Benefits of using zest from citrus fruits | Chef Dez
There are obviously many benefits gained from using the freshest of ingredients possible when cooking, and using the zest from citrus fruits is no exception.
Whether you are using limes, lemons, oranges or grapefruit, the zest from these fruits will not only add an abundance of flavor as an ingredient, but will also create a decorative garnish.
I will always remember eating peeled oranges as a child and they still had large pieces of the white part of the peel attached to them and tasted very bitter. This is normal.
The pale underside of the peel of any citrus is called the pith. It is always more bitter tasting than the flesh of the fruit or the outer colored part of the peel, called the zest.
There are many ways to include zest as an ingredient.
A seafood dish, for example, will always benefit from the addition of lemon zest. Lemon and seafood are a classic combination.
Limes are often used in salsas and Mexican cooking, so their zest will also enhance many of these types of recipes.
Basically a rule of thumb would be to use zest in any recipe that already has citrus juice as an ingredient.
That being said, the flavor of an orange chicken stir-fry will taste more complete with the addition of orange zest added as an ingredient in the recipe or as a garnish on top of the finished dish.
Also, zest will compliment many desserts.
Imagine a piece of spiced pumpkin cake topped with a dollop of whipped cream, delicate curls of bright yellow lemon zest, a vibrant green mint leaf and a sprinkle of cinnamon.
As a garnish, zest will brighten up the appearance of the final plating of your recipe, but should almost always be married up with other contrasting colors.
In the cake example above, we paired the yellow lemon zest with a green mint leaf and the warm rusty color of cinnamon.
For the orange chicken stir-fry I mentioned, use the orange zest, but maybe some thin diagonal slices of green onion as well.
Your imagination is your playground in the kitchen, and you should experiment as much as possible to bring enjoyment and attractiveness to the table.
There are basically three ways to remove zest from citrus fruits.
Using a knife is one of them, but it is not the most effective way, as you always run more of a risk of removing the bitter white pith as well.
You are better off using a micro-plane grater or a zester.

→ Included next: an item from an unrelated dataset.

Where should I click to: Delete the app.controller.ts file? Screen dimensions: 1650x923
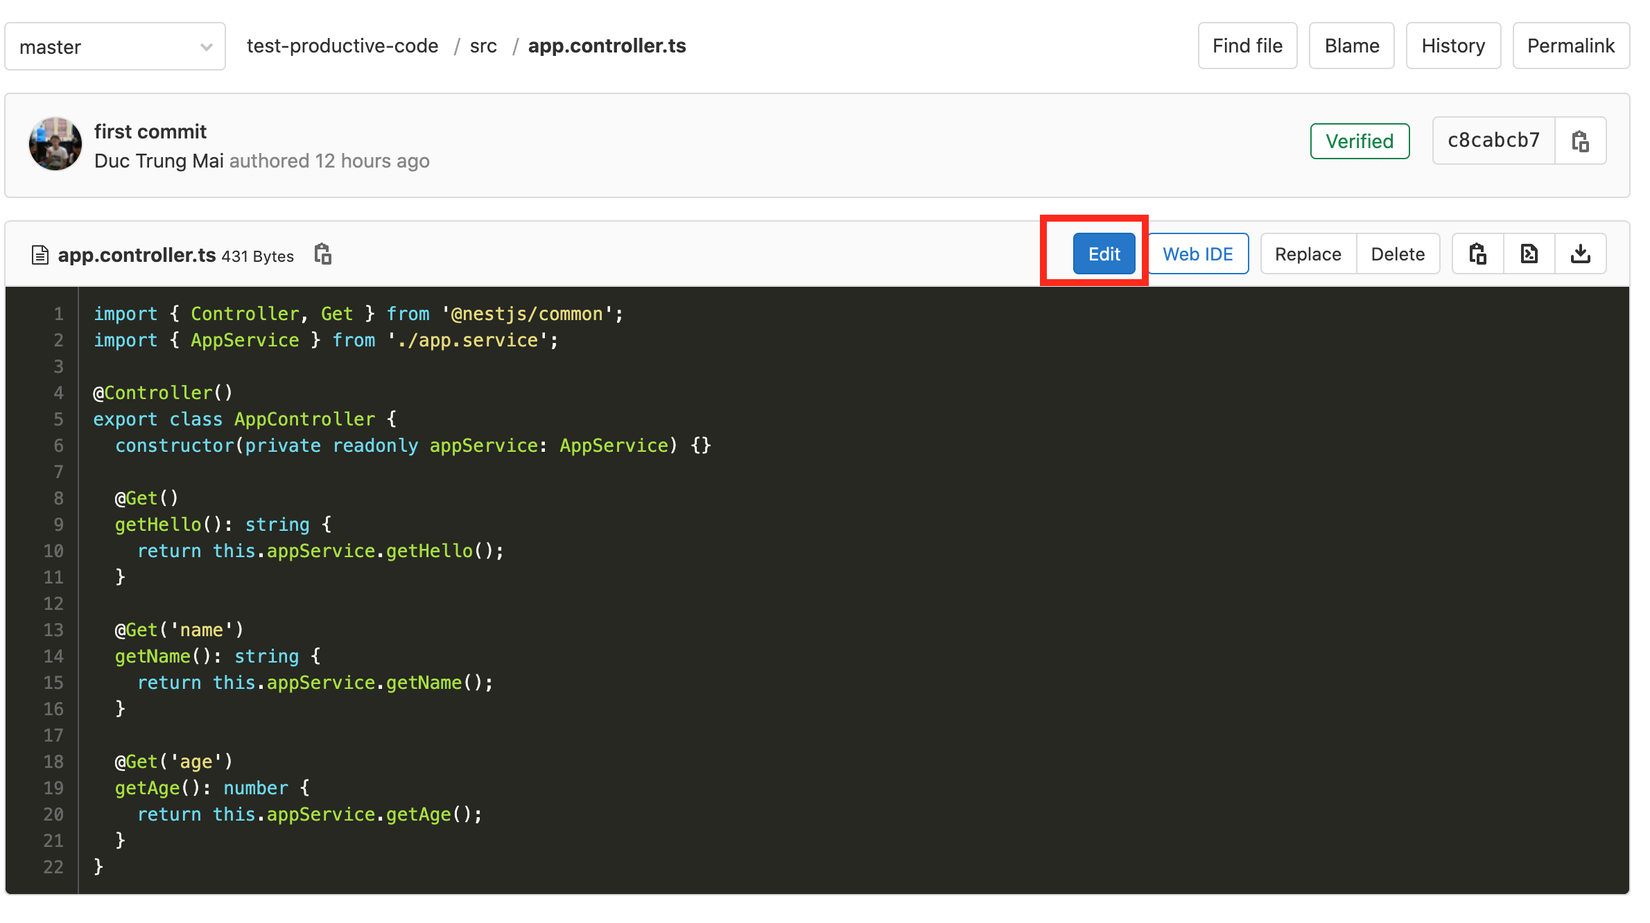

Micro-plane graters are the ones being used most on TV cooking shows lately.
They are small, long graters with very fine teeth. When placed across the top of a bowl and the citrus fruit is rubbed on it, the bowl will capture the fine gratings of the zest.
The downside of using one of these graters is that one always runs the risk of grating too far and getting the white bitter pith as well.
I find zesters to be a much better tool. It is a small handheld tool that has five little circular blades at one end.
When it is dragged across a citrus fruit from top to bottom, it produces beautiful curls of zest while leaving the bitter pith behind.
The obvious benefit of using a zester is for the long curls that are perfect for garnishing.
However, the downside would be that if you were using zest as an ingredient, you would then have a second step of chopping.
If you currently do not own either tool, I would recommend buying a zester instead of a grater.
The zester is less expensive, gives you garnishing versatility and chances are if you are cooking, you already have a knife and cutting board out, so chopping the zest for an ingredient is not as much of a chore as you may think.
Whichever tool you choose; please remember that you usually get what you pay for.
Don't expect a zester purchased for one dollar to work very well. Buying premium kitchen tools are an investment into the health and enjoyment of home cooked meals.
When taken care of properly they will last you a lifetime, and be well worth the money you paid.
Dear Chef Dez,
What is finely chopped lemon zest? Is it grated lemon rind?
As explained above, zest is the outer part of the peel of any citrus fruit - so not the white bitter pith of the peel, but the outer colored part of the peel.
This holds a ton of essential oils of the citrus fruit and is screaming with flavor and aroma.
In fact, it smells more like the fruit than the fruit itself. Use a zester or a fine grater to remove it without removing any of the white bitter part of the peel underneath, the pith.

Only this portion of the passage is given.